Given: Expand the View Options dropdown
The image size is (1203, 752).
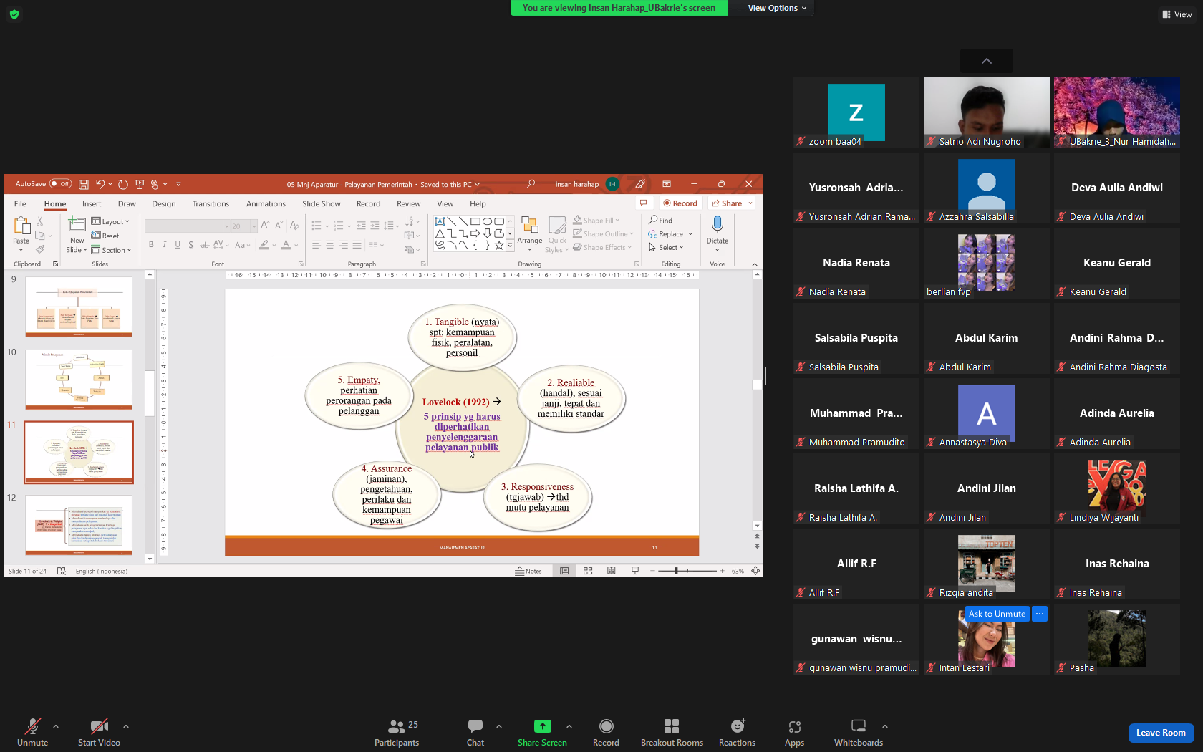Looking at the screenshot, I should (x=776, y=8).
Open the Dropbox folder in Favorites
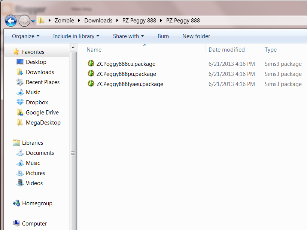This screenshot has height=230, width=307. tap(36, 102)
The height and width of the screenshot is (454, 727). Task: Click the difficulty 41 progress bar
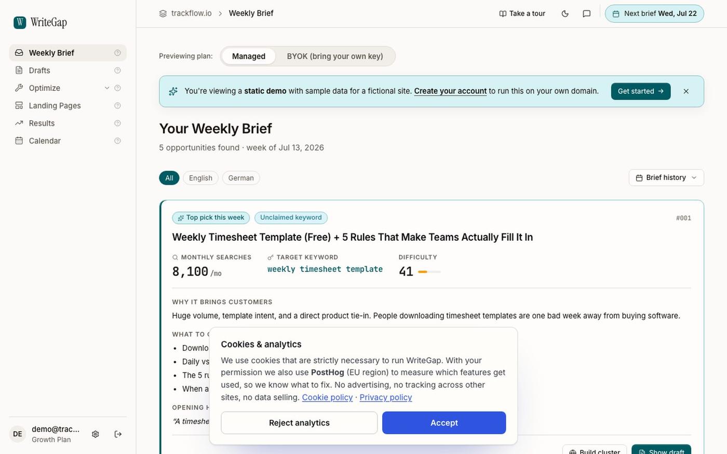[429, 272]
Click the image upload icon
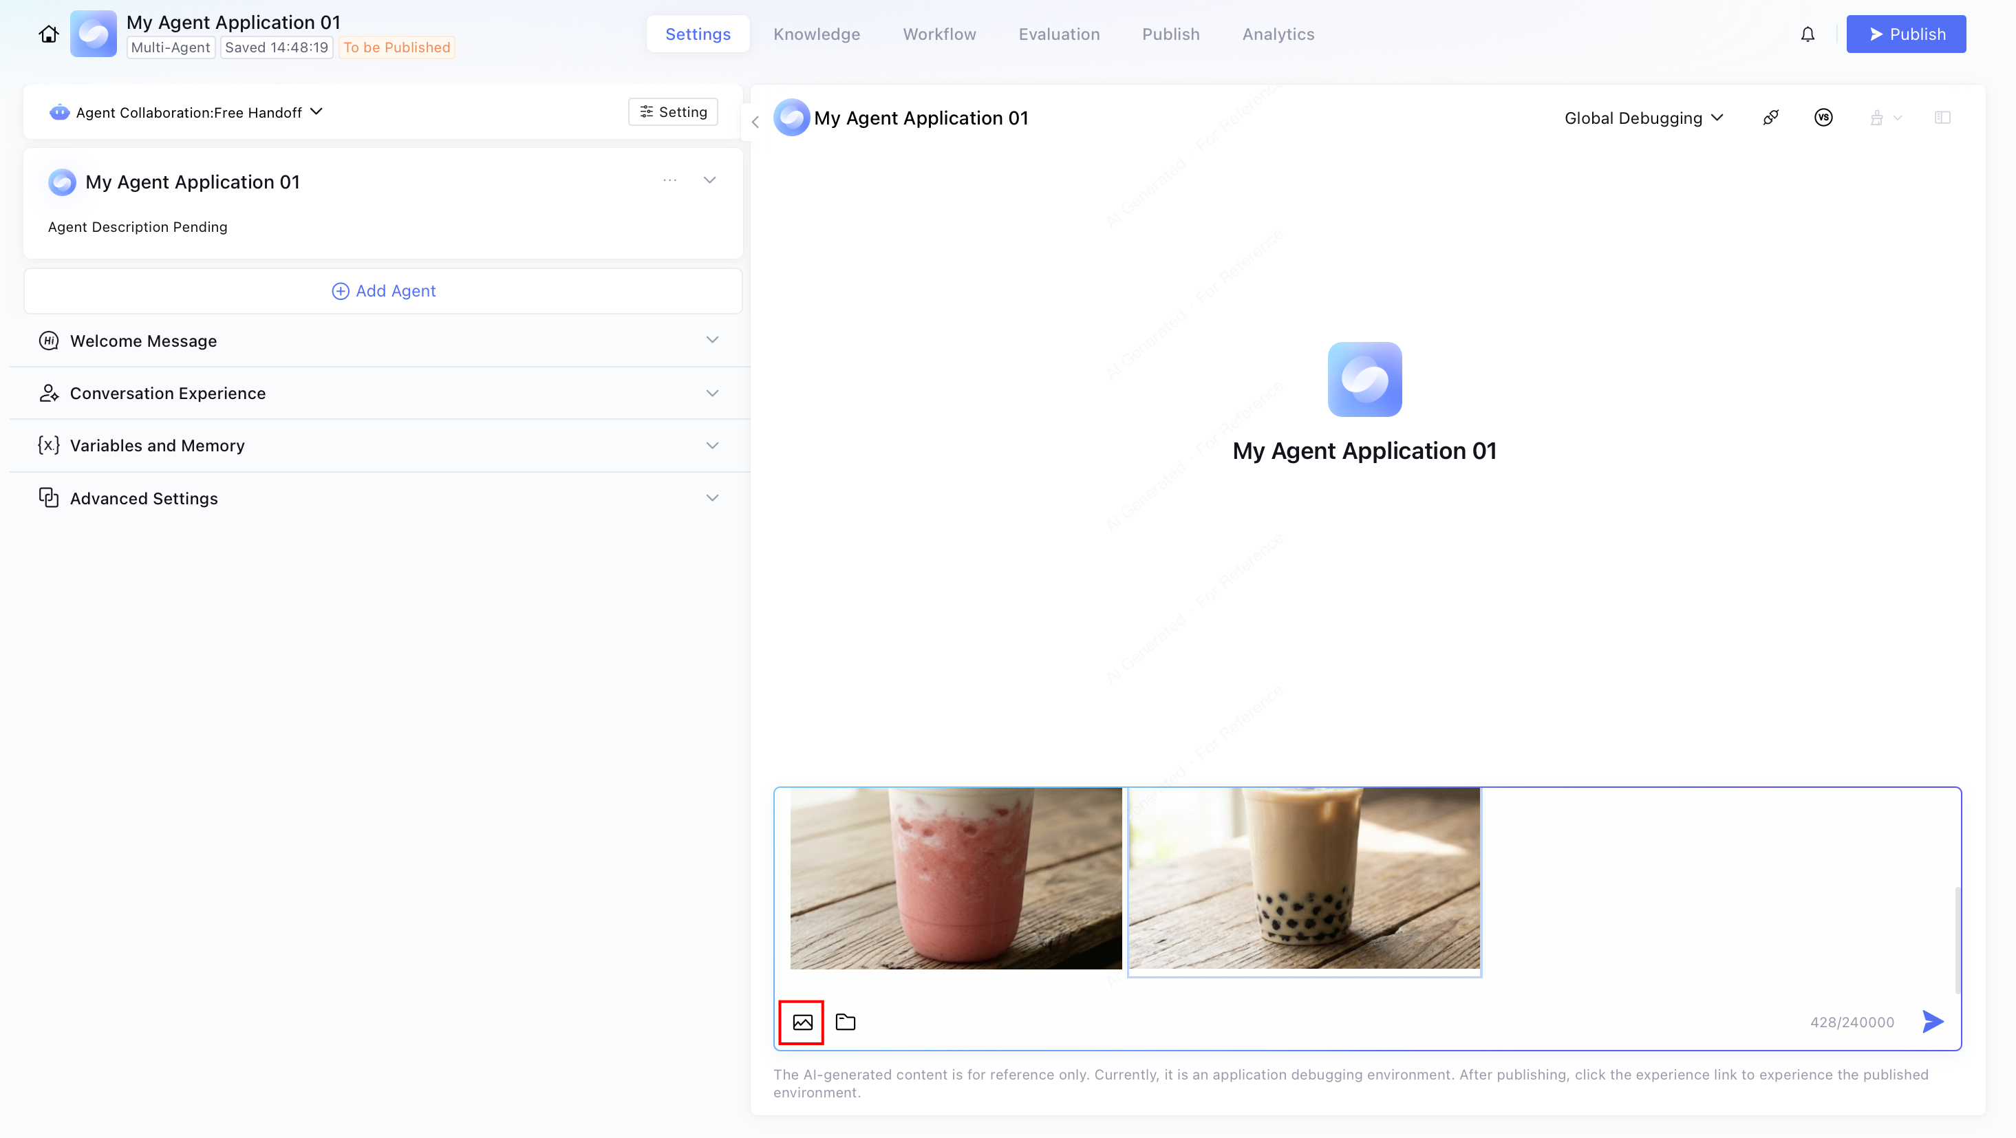 coord(802,1021)
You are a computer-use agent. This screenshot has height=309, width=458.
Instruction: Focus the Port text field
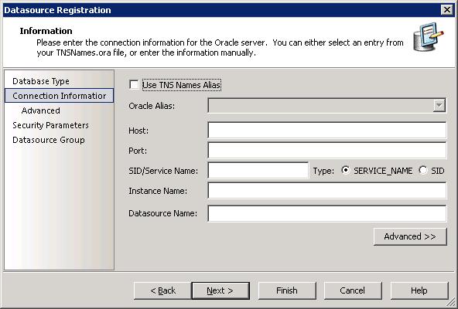click(326, 151)
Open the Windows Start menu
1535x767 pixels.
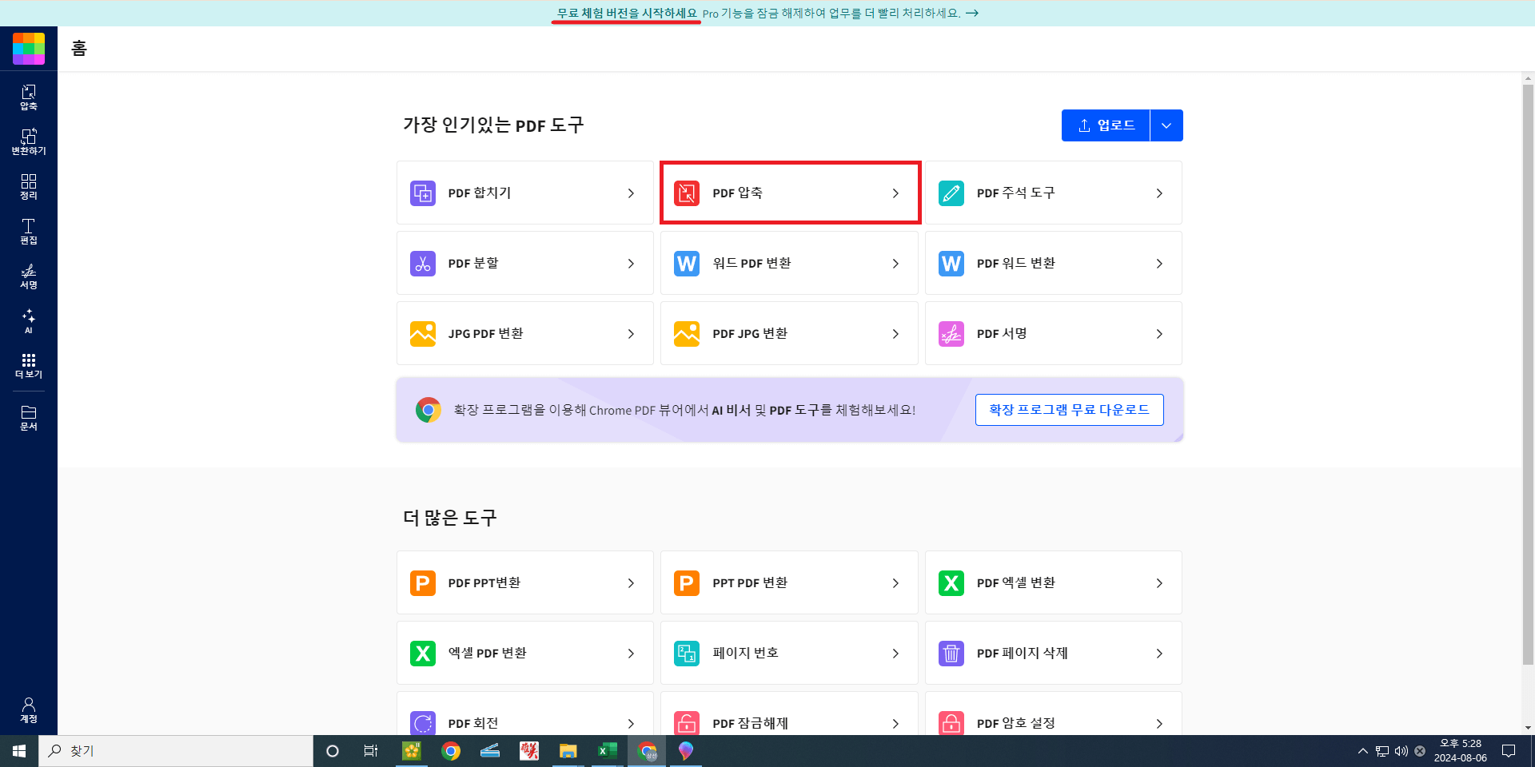[18, 750]
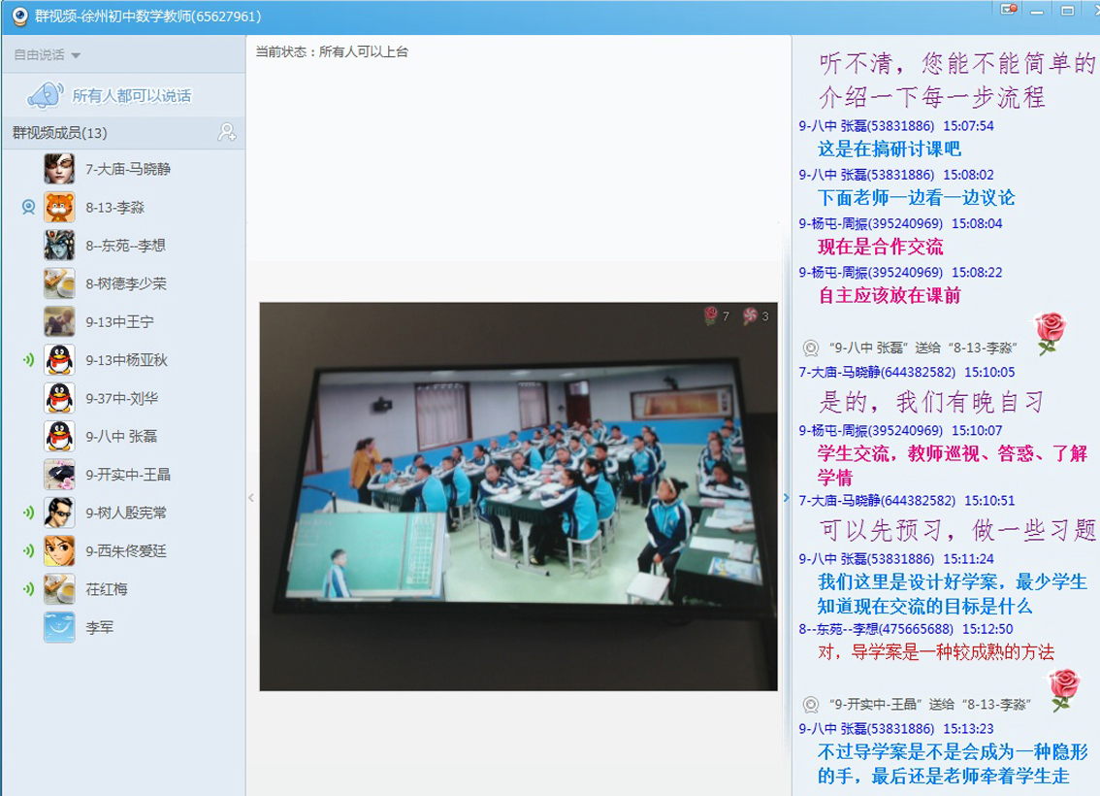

Set task.
Copy everything from the line containing "You are a computer-use" down to the end of the listing and keep all the wording. Multiply each coordinate in the answers by 2.05, round to whole numbers with halves going up, and leave the pictures out.

The result.
You are a computer-use agent. This screenshot has height=309, width=458.
Instruction: Focus the Port text field
click(668, 310)
Open the Windows Start menu
1535x767 pixels.
[37, 1538]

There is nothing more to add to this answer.